Unitarian Union of North East India
- Formation: 1887; 139 years ago
- Founder: Hajjom Kissor Singh
- Location: India;
- Region served: Khasi Hills, Meghalaya
- Affiliations: Unitarianism
- Formerly called: Khasi Hills Unitarian Union

= Unitarian Union of North East India =

Unitarian church based in Meghalaya, India

The Unitarian Union of North East India (UUNEI), formerly the Khasi Hills Unitarian Union, is a Unitarian church based in the Khasi Hills in Meghalaya, India. It was founded by Hajjom Kissor Singh in 1887.

== Recognition ==
Unitarian Day, held annually on 18 September in honor of the church's founding, has been a state holiday in Meghalaya since 1908.

== Size ==
The UUNEI is the third or fourth largest Unitarian community in the world (estimates of member numbers differ), behind the United States and Romania. A 2011 estimate put the UUNEI at 45 congregations and 10,000 members, while a 2021 estimate put the number of churches in the KUU at more than 35.

== History ==
The Khasi Hills Unitarian community was founded by Hajjom Kissor Singh (15 June 1865 – 13 November 1923) in 1887. Kissor Singh had been raised in a family which practiced traditional Khasi religion, but after he and his brother were sent to a missionary school, he converted to the Welsh Calvinistic Methodist Church at age 15. He became dissatisfied with the doctrine he was taught, and became determined to leave them to find "the true religion of Jesus, the love of God".

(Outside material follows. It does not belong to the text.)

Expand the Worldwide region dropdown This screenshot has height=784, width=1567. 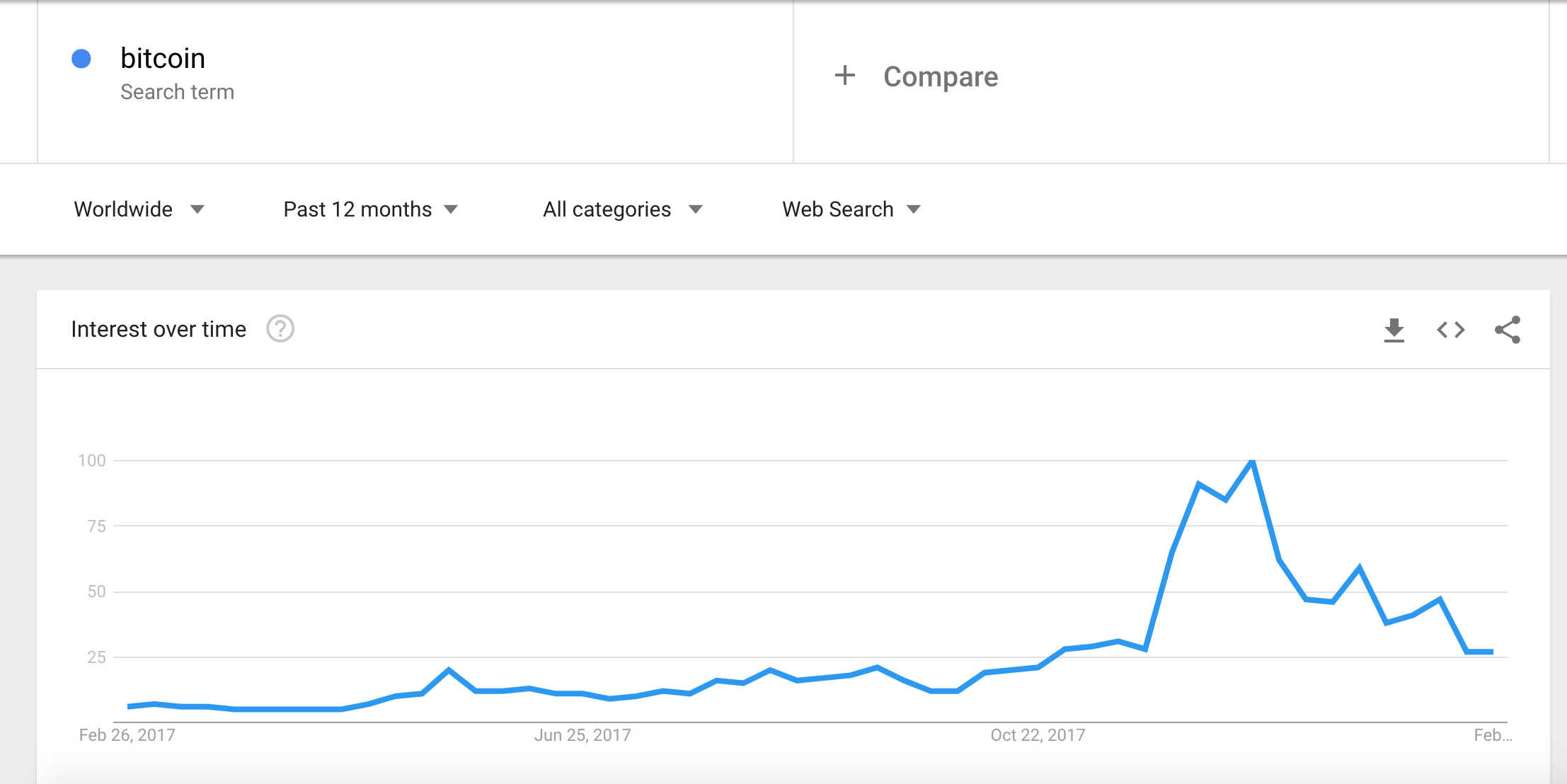[139, 209]
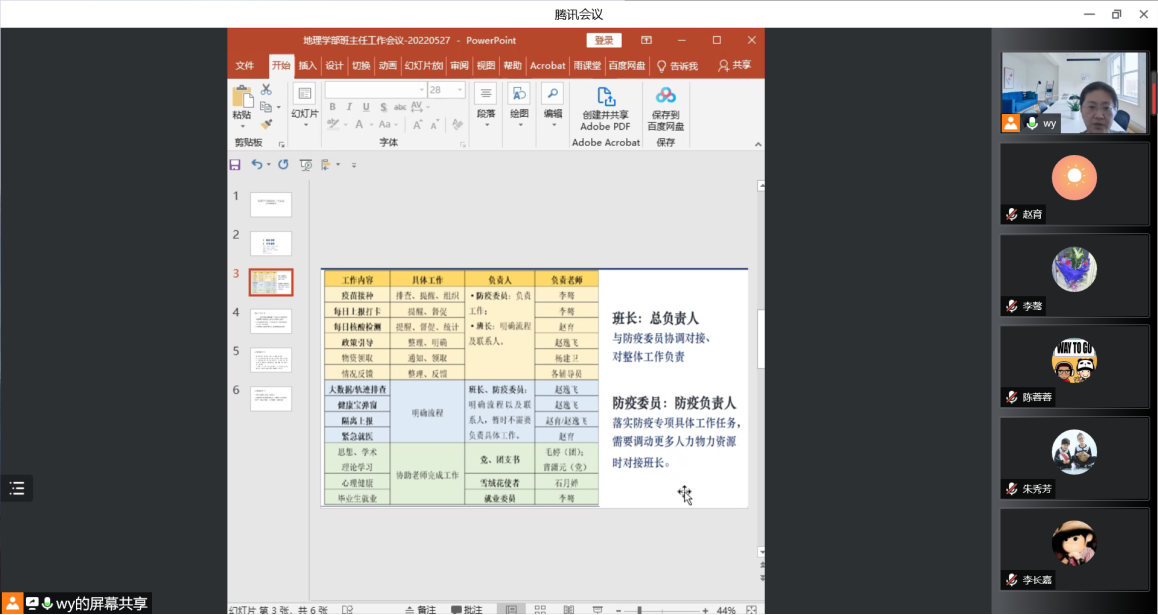Toggle the 批注 comments pane

(467, 609)
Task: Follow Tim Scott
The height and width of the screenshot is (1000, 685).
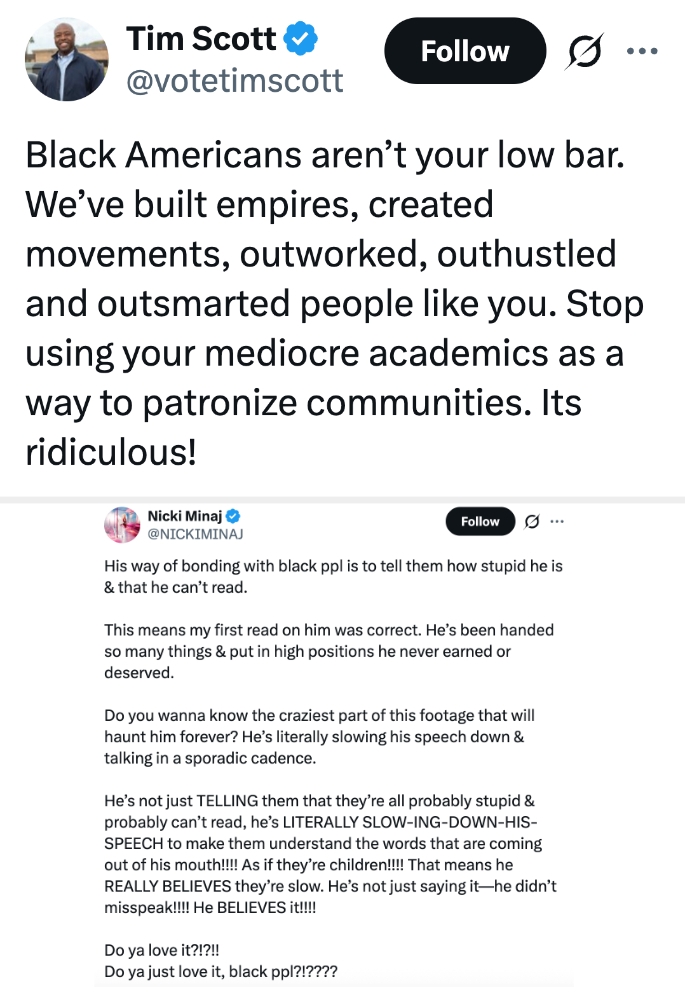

Much of Kissor Singh's early independent religious study was influenced by correspondence with Unitarian minister Charles Dall, who was working as a missionary in Calcutta. In 1887, Kissor Singh decided to found a new religious movement under the name Ka Niam Unitarian (the Unitarian religion) with the assistance of American Unitarians, defining it as "duty to God, to fellow humans and to oneself". He led the movement's first service at his home in Jowai, attended by two men and one woman, on September 18, 1887. By 1889, the group had grown enough to build their own church building in Nongtalang.

The American Unitarians also sent Kissor Singh money to print 500 copies of a Khasi language hymnbook in 1892. Kissor Singh translated many of the hymns himself. By 1899, the church had 214 members.

By the 1910s, charity initiatives were organized by Khasi Unitarian women, such as one initiative where women put aside a handful of rice from each meal to give to community members in need. In 1923, a Unitarian church was established in Nongthymmai.

By 2011, the UUNEI's mother church in Jowai had 1,000 congregants. In 2012, in honor of the church's 125th anniversary, they organized a 4K run to raise awareness of environmental issues.

=== Education ===
The Jowai group opened a free co-ed school in August 1893, headed by a female teacher. Initially serving twenty students, after two years the school had 60 students taught by four teachers. By the 1910s, the church was also leading various night and day schools and music classes.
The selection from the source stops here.